WHAT IS BEING ASKED — Only the lines from the one containing "Task: Select Finans Yönetimi icon in sidebar" through the one containing "Click Browse next to Source Folder" should be printed, exactly as they appear below, with both ends included.

INFORMATION SHOWN —
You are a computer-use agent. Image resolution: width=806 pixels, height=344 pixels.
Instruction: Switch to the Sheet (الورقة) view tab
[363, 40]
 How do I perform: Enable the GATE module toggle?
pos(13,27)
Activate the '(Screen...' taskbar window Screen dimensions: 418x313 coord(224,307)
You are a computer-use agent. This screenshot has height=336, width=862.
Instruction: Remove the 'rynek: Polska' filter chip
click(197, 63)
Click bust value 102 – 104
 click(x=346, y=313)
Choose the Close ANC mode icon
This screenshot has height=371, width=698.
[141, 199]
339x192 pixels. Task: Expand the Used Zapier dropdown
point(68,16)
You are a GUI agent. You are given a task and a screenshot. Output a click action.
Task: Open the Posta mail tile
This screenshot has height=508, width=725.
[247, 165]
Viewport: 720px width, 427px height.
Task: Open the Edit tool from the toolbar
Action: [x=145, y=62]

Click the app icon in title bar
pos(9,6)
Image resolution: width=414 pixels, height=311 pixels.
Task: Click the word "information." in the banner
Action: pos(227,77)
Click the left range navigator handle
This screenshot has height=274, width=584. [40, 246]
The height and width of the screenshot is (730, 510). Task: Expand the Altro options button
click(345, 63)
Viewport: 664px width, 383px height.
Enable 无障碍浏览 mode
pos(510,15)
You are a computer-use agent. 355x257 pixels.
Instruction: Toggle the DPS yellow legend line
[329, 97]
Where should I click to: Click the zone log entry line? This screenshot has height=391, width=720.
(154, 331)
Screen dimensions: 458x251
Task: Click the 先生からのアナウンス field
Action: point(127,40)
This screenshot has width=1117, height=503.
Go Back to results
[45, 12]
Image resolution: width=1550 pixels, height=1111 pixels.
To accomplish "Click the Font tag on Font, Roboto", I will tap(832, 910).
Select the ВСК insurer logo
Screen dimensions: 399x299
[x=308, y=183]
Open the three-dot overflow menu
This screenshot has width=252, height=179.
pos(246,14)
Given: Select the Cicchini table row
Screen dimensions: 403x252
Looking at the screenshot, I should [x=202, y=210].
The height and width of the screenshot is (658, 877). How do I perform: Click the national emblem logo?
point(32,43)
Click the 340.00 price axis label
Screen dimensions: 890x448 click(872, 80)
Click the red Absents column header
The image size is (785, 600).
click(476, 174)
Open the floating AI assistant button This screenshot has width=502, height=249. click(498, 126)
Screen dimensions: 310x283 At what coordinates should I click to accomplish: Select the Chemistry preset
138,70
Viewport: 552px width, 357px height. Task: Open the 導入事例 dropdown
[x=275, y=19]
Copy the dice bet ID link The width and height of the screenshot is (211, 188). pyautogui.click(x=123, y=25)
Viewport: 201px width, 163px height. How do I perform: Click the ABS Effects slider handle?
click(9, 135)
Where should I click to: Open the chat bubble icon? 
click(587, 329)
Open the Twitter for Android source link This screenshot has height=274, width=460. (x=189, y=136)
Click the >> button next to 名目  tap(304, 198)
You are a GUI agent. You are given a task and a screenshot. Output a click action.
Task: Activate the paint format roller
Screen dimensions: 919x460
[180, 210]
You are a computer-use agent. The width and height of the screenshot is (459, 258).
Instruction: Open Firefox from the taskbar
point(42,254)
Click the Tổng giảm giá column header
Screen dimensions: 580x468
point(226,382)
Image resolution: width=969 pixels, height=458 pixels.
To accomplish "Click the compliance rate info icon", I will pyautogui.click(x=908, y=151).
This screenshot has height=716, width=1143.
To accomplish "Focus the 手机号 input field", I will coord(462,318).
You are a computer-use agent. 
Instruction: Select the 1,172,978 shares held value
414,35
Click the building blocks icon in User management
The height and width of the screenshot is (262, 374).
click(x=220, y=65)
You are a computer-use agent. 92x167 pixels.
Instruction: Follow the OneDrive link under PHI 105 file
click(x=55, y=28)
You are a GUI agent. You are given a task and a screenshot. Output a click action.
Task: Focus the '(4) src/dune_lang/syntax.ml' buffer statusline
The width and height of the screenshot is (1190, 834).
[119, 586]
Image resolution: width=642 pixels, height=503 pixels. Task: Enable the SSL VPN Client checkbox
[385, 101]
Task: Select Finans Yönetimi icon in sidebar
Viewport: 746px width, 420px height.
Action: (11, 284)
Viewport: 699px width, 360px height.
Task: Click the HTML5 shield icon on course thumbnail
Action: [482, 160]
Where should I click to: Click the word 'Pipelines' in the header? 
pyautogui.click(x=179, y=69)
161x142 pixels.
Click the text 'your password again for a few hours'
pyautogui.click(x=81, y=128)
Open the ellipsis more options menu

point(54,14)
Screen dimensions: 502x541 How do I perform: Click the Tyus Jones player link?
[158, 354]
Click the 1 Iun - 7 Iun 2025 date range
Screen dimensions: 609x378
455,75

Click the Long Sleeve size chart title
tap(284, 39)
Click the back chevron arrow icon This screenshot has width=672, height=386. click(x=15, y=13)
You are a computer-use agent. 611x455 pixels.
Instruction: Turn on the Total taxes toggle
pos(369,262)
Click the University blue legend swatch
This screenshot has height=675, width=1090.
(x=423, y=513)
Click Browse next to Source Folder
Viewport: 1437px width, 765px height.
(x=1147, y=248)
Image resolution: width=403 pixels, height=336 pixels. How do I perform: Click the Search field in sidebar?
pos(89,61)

WRITTEN SOLUTION —
Task: Select Finans Yönetimi icon in sidebar
Viewport: 746px width, 420px height.
Action: (11, 284)
Viewport: 699px width, 360px height.
Task: Click the HTML5 shield icon on course thumbnail
Action: [482, 160]
Where should I click to: Click the word 'Pipelines' in the header? 
pyautogui.click(x=179, y=69)
161x142 pixels.
Click the text 'your password again for a few hours'
pyautogui.click(x=81, y=128)
Open the ellipsis more options menu

point(54,14)
Screen dimensions: 502x541 How do I perform: Click the Tyus Jones player link?
[158, 354]
Click the 1 Iun - 7 Iun 2025 date range
Screen dimensions: 609x378
455,75

Click the Long Sleeve size chart title
tap(284, 39)
Click the back chevron arrow icon This screenshot has width=672, height=386. click(x=15, y=13)
You are a computer-use agent. 611x455 pixels.
Instruction: Turn on the Total taxes toggle
pos(369,262)
Click the University blue legend swatch
This screenshot has height=675, width=1090.
(x=423, y=513)
Click Browse next to Source Folder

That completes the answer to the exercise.